## Exercise materials
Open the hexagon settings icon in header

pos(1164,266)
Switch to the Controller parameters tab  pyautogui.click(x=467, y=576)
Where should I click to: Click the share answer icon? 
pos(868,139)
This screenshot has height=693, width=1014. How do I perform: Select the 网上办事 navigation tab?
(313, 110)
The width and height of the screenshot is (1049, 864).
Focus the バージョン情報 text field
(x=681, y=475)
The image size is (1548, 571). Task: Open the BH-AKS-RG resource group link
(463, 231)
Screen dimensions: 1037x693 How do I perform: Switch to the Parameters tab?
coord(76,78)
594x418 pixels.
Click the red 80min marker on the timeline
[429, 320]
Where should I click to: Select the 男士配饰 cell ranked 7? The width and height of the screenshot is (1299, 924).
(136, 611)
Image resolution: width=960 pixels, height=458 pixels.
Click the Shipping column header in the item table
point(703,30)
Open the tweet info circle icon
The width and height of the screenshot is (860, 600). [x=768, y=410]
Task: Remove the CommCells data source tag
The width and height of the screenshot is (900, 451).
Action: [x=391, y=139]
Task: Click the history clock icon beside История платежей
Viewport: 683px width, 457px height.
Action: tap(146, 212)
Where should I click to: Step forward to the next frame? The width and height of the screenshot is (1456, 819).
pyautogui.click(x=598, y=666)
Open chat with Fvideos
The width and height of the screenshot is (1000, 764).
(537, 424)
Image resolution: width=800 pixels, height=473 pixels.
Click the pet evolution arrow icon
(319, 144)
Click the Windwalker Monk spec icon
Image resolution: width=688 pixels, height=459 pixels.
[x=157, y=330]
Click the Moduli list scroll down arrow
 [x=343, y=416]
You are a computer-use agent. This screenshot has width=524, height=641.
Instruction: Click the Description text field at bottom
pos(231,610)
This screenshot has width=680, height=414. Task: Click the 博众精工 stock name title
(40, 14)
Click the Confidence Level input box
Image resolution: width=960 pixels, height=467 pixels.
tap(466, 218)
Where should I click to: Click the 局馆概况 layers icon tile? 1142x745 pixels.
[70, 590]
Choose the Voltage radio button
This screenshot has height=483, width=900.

## Task to carry out
Reproduce the entries above in full, exactly as they read.

## Finished task
Open the hexagon settings icon in header

pos(1164,266)
Switch to the Controller parameters tab  pyautogui.click(x=467, y=576)
Where should I click to: Click the share answer icon? 
pos(868,139)
This screenshot has height=693, width=1014. How do I perform: Select the 网上办事 navigation tab?
(313, 110)
The width and height of the screenshot is (1049, 864).
Focus the バージョン情報 text field
(x=681, y=475)
The image size is (1548, 571). Task: Open the BH-AKS-RG resource group link
(463, 231)
Screen dimensions: 1037x693 How do I perform: Switch to the Parameters tab?
coord(76,78)
594x418 pixels.
Click the red 80min marker on the timeline
[429, 320]
Where should I click to: Select the 男士配饰 cell ranked 7? The width and height of the screenshot is (1299, 924).
(136, 611)
Image resolution: width=960 pixels, height=458 pixels.
Click the Shipping column header in the item table
point(703,30)
Open the tweet info circle icon
The width and height of the screenshot is (860, 600). [x=768, y=410]
Task: Remove the CommCells data source tag
The width and height of the screenshot is (900, 451).
Action: [x=391, y=139]
Task: Click the history clock icon beside История платежей
Viewport: 683px width, 457px height.
Action: tap(146, 212)
Where should I click to: Step forward to the next frame? The width and height of the screenshot is (1456, 819).
pyautogui.click(x=598, y=666)
Open chat with Fvideos
The width and height of the screenshot is (1000, 764).
(537, 424)
Image resolution: width=800 pixels, height=473 pixels.
Click the pet evolution arrow icon
(319, 144)
Click the Windwalker Monk spec icon
Image resolution: width=688 pixels, height=459 pixels.
[x=157, y=330]
Click the Moduli list scroll down arrow
 [x=343, y=416]
You are a computer-use agent. This screenshot has width=524, height=641.
Instruction: Click the Description text field at bottom
pos(231,610)
This screenshot has width=680, height=414. Task: Click the 博众精工 stock name title
(40, 14)
Click the Confidence Level input box
Image resolution: width=960 pixels, height=467 pixels.
tap(466, 218)
Where should I click to: Click the 局馆概况 layers icon tile? 1142x745 pixels.
[70, 590]
Choose the Voltage radio button
This screenshot has height=483, width=900.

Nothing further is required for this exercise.